Cachexia, progressive loss of fat and muscle mass despite adequate nutrition, is a devastating complication of cancer associated with poor quality of life and increased mortality. In an experimental model of cancer cachexia is associated with modulations of myostatin signalling and maybe the cytokine tumour necrosis factor-alpha may be relevant in this regard. A recent research studies how myostatin inhibition might influence cancer cachexia using genetic and pharmacological approaches. First, hypermuscular myostatin null mice were injected with Lewis lung carcinoma or B16F10 melanoma cells. Myostatin null mice were more sensitive to tumor-induced cachexia, losing more absolute mass and proportionately more muscle mass than wild-type mice because myostatin null mice lack expression from development.
However, the Trichostatin A (histone deacetylase inhibitor) has been shown to increase muscle mass in normal and dystrophic mice by inducing the myostatin inhibitor, follistatin. Although Trichostatin A administration induced muscle growth in normal mice, it failed to preserve muscle in colon-26 cancer cachexia.
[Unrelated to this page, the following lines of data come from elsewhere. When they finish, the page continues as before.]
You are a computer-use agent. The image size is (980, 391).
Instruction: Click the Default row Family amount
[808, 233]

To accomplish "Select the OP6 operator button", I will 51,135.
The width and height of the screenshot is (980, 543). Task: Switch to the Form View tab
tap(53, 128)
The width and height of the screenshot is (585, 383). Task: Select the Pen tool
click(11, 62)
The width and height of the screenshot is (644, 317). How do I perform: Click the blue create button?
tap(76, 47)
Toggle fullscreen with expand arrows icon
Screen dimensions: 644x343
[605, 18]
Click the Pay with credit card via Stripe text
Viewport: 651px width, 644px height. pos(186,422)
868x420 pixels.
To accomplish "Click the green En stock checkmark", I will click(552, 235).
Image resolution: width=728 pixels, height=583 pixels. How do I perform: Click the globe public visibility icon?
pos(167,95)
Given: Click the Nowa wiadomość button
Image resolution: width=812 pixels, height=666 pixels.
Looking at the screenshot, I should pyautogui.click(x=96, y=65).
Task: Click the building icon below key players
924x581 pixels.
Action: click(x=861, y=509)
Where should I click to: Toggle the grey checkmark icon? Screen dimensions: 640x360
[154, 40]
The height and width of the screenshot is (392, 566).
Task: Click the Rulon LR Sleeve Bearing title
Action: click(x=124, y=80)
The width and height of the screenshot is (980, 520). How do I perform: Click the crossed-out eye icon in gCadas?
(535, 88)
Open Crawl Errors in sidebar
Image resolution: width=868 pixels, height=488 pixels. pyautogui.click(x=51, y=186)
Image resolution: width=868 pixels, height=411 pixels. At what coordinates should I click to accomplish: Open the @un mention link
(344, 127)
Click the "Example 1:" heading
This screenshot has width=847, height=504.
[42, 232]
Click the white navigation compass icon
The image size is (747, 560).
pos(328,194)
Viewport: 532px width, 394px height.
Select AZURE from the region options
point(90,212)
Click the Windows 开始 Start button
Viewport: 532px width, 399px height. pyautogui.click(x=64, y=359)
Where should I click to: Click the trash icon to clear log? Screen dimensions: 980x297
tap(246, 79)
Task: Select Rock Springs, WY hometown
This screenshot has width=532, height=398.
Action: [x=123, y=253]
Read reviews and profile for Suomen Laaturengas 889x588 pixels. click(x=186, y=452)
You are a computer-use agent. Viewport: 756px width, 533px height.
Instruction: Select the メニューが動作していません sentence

Systemic administration of ACVR2B-Fc, Activin receptor extracellular domain/Fc fusion protein, potently inhibited muscle wasting and protected adipose stores in both colon-26 and Lewis lung carcinoma cachexia, without affecting tumor growth. Enhanced cachexia in myostatin knockouts indicates that host-derived myostatin is not the sole mediator of muscle wasting in cancer. More importantly, skeletal muscle preservation with ACVR2B-Fc establishes that targeting myostatin-family ligands using ACVR2B-Fc or related molecules is an important and potent therapeutic avenue in cancer cachexia.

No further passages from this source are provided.